This is the Golden Age, says MM
Where's my Golden Goose?
Hundreds of Singaporeans and foreigners are fueling the property market boom. Profits from en bloc sales, speculation, a bullish market. Feeling anxious about being left behind?
By Ng Tze Yong
July 12, 2007
YOUR mother's advice, passed down from when Grandpa arrived as a poor immigrant, might not hold true anymore.
Work hard, she nags. Spend frugally.
Her advice, sound and sensible in her time, is now looking bit frayed in a investment-driven world where a few key strokes can make the rich even richer.
A recent study showed that the wealth of the world's super-rich soared last year at the fastest rate in seven years.
How come? As the old saying goes, it's the (new) economy, stupid.
In the new world, money begets more money. Forget business ideas. Forget inventions. Forget hard work; make your money work hard.

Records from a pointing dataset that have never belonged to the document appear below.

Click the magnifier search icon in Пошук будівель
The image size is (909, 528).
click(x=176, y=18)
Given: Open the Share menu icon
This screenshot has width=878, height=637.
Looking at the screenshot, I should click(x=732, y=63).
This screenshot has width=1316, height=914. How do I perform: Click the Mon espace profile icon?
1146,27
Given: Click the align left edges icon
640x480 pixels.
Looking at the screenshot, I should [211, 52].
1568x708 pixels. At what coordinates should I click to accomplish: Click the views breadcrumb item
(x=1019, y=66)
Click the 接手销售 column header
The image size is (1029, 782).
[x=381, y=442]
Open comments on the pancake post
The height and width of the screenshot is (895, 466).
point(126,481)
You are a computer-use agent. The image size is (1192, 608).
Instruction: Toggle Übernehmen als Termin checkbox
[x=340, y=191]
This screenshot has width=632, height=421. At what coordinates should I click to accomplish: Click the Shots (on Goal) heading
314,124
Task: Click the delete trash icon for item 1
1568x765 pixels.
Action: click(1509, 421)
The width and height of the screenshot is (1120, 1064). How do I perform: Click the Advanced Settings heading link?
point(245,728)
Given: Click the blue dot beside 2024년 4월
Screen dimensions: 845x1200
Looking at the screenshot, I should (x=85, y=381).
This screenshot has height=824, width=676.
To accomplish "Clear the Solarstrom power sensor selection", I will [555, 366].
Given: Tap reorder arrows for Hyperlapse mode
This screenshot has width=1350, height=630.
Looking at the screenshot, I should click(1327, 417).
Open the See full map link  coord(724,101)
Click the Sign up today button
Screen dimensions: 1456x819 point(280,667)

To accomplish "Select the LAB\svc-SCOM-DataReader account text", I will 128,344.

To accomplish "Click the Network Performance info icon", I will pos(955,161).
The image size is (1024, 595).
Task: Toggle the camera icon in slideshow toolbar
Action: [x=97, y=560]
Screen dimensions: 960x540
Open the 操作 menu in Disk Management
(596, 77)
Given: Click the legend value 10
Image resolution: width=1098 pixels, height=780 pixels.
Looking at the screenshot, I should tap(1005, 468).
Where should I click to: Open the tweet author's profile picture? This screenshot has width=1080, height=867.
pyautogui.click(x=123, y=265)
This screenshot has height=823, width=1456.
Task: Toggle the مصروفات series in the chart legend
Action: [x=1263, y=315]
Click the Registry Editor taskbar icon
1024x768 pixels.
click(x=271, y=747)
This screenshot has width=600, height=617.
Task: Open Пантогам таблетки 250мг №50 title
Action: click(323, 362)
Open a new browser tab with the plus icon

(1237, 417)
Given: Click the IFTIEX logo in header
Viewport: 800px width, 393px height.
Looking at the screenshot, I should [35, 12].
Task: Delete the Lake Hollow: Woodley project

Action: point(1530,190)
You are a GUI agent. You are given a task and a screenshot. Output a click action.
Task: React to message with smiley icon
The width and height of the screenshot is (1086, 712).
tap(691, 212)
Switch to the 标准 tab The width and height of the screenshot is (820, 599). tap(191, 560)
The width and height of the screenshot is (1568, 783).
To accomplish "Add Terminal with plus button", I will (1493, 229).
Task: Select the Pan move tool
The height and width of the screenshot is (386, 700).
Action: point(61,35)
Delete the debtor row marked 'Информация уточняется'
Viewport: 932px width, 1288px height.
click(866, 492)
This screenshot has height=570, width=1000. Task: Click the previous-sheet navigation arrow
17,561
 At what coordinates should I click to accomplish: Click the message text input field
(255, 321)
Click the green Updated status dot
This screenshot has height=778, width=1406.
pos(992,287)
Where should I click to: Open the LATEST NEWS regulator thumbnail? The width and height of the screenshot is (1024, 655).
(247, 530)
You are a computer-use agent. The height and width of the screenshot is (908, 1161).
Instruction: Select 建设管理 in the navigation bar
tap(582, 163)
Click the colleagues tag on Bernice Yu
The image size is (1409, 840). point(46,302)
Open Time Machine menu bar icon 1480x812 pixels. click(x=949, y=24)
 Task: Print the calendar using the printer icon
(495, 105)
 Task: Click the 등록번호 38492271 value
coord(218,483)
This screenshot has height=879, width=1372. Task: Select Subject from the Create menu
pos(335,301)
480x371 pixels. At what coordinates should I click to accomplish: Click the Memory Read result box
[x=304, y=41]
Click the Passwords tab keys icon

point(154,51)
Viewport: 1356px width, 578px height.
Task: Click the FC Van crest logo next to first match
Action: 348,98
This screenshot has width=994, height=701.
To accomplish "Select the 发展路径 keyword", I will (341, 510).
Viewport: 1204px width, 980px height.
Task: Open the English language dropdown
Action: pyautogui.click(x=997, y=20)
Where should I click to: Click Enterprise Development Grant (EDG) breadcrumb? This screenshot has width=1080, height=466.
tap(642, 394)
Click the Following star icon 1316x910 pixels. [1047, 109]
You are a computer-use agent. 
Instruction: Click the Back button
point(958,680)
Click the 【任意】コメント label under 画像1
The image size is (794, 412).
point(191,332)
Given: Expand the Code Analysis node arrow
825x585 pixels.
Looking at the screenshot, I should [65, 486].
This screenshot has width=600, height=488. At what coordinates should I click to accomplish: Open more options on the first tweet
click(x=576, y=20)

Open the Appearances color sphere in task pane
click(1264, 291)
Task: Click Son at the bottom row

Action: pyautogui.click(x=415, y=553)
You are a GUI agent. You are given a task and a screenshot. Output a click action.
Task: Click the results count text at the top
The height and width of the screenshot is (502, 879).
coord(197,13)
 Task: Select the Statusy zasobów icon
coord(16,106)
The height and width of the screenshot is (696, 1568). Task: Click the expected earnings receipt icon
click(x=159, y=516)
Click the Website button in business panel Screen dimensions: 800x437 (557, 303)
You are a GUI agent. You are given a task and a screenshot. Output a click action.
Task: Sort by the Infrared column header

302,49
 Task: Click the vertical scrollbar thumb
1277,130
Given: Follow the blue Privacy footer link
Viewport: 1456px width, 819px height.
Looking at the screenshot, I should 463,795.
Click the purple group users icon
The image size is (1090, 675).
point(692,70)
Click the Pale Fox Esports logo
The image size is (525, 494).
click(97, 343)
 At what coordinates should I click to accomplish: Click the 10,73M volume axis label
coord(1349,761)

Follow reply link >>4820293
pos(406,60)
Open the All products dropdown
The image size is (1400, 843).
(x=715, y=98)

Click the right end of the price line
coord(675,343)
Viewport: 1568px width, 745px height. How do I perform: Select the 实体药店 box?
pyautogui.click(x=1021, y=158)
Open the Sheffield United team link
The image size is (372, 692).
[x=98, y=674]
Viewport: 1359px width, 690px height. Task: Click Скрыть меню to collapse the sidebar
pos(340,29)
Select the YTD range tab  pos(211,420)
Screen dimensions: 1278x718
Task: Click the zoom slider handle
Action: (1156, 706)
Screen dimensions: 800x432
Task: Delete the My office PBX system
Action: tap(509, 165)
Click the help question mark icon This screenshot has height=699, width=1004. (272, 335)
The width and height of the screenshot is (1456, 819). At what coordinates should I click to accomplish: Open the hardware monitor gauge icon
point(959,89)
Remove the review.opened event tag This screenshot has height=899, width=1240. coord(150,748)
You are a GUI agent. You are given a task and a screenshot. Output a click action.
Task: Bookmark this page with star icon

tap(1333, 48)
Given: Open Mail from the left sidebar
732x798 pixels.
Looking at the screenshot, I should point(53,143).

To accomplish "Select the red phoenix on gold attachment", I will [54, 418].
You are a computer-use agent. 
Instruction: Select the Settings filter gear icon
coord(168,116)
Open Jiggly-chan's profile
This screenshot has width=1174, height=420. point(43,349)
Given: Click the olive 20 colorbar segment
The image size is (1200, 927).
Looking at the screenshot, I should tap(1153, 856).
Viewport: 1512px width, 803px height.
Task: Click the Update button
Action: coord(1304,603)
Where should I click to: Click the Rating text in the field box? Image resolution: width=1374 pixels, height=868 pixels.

But first, you need the C that precedes the other five - Capital.
The new masters of the universe - the hedge fund managers - will tell you as much.
To make this year's list of the 25 highest paid hedge fund managers, published by Alpha magazine, you have to make $365 million.
That's not rich. We're not talking Benz here; we're talking Lear Jets. That's super-rich.
'They're a group that has sprinted ahead of the merely-rich pack,' said sociologist Terence Chong.
As if one income gap wasn't enough, we now have to worry about getting left behind, twice over.
In a column last week, the International Herald Tribune (IHT) called this a 'tectonic shift'.
There's an 'uneasy feeling that something is going on here', wrote the writer, referring to London.
Half a world away, that 'something' seems to be going on too.
There are 66,660 millionaires on this small island. We have the fastest-growing population of millionaires in the world. Every en-bloc sale adds a few more to the pot. Every bang on the hot stock exchange nets thousands of bucks.
That there is a super-rich class is hardly new. But Bill Gates and Richard Branson had real products to sell. Many of the super-rich these days don't. They just know how to move digits around on a computer screen.
It can be hard for ordinary folks to accept. Cabby John Ang, 34, works from 10am to 3am, making about $160 per day. He works every day. 'Got to, lah,' he said.
GETTING GREEN EYED
He sees more luxury cars on the roads these days. Touch of envy?
Yes, he admits.
'They should pay more taxes,' he said.
Will such sentiment be the Achilles' heel of the new economy?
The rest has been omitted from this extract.